Some of my favorite free or freemium plugins are, as follows:
- Akismet Anti-Spam, by Automattic, protects your WordPress site from spam (post comments).
- All In One SEO Pack, by Michael Torbert, gives you more customization on your posts for capturing search engine optimization (SEO), free traffic from the search engines, as well as being a tool to create your XML Sitemap for you…as discussed earlier.
- Anit-Captcha, by Filidor Wiese, is a transparent captcha solution that does not require end-user interaction (typing in letters seen in an image, for instance). Also helps reduce spam.
- Anti-spam, by webvitaly, no spam in comments without using captcha.
- Better Click to Tweet, by Ben Meredith, allows for easy embedding of ClickToTweet.com blocks in your site content.
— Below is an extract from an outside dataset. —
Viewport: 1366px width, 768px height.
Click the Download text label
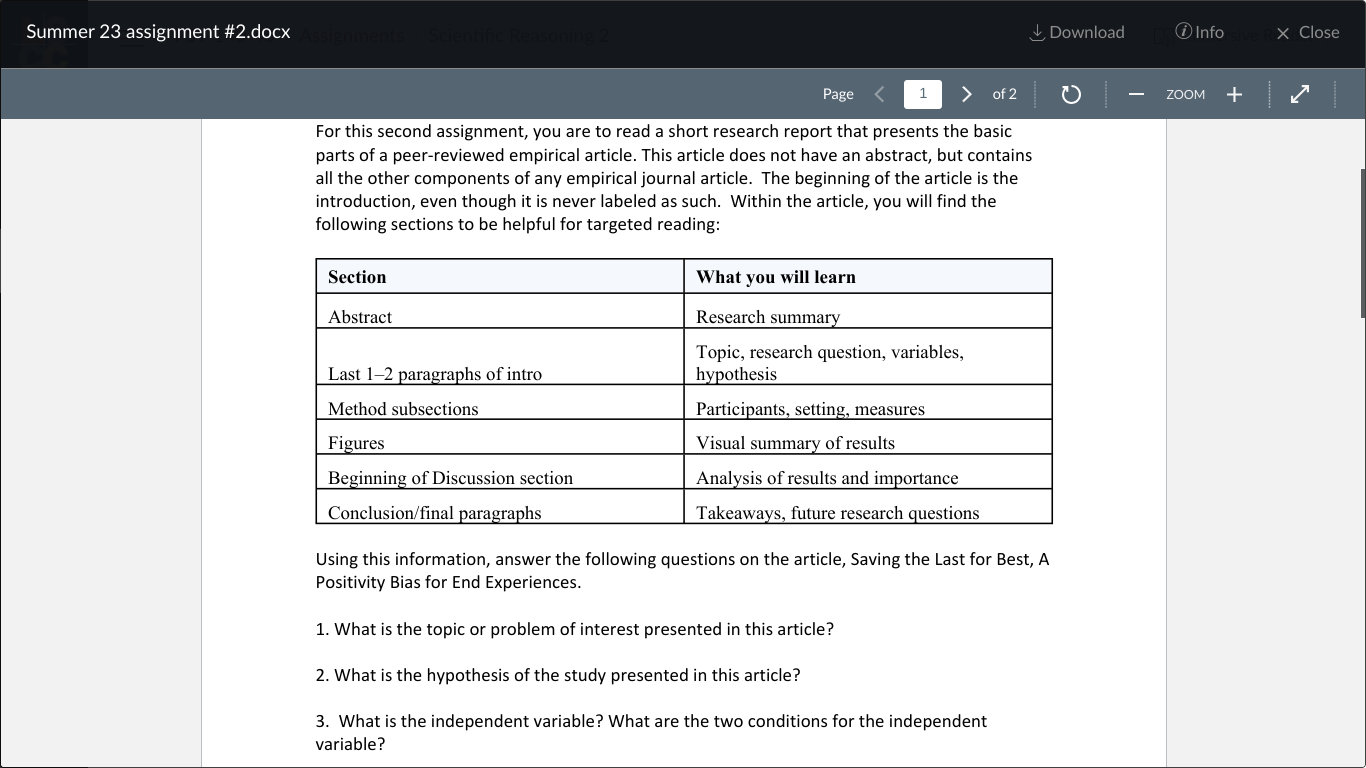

- Better Search Replace, by Delicious Brains, allows you to search-and-replace within the text of your site.
- Broken Link Checker, by Janis Elsts, checks your site for broken links and missing images and notifies you on the dashboard and/or by email when they are found. Allows you to tend to those broken links faster, keeping your site as reliable and trustable as possible.
- Contact Form 7, by Takayuki Miyoshi, should you need to build a form within a page on your site.
- Custom 404 Error Page, by Kaspars Dambis, for when your theme doesn’t already come with a 404 error page (when someone lands on a site URL that doesn’t exist).
- Envato Market, by Derek Herman, helps you when releases come out for your ThemeForest theme to keep your site code up-to-date.
- Google XML Sitemaps, by Arne Brachhold, another XML Sitemap generator.
- Page Links To, by Mark Jaquith, this is a really helpful tool if you want to include content say on the homepage or category page of your site, that actually links to the content’s permanent location elsewhere on the web. It’ll start out looking like just an ordinary piece of content on your site, but will drive the user elsewhere.
- SubHeading, by StvWhtly, if you often find you can’t fit everything you want to say into a compact, but SEO-friendly, post title, this will come in handy. Use it to display a subhead within the post page itself, to compliment the post title.
- Ultimate Google Analytics, by Wilfred van der Deijl, if your theme doesn’t come with a place to insert your Google Analytics tag, this will offer you that option without having to touch any code yourself.
- WordPress Importer, by wordpressdotorg, for when you need to import your database content: tags, topics, posts, pages, etc. from one WordPress site location to another.
- Yet Another Related Posts Plugin, by Adknowledge, will help make your site even stickier by introducing similar posts within your post page. It’ll help keep traffic on your site longer by introducing similar content to the already interested eyes.
- Wufoo has a free basic service to allow you to create easy forms that can be embedded in your site. If you use Wufoo, also consider installing WordPress plugin: Wufoo Shortcode Plugin, by Chris Coyier.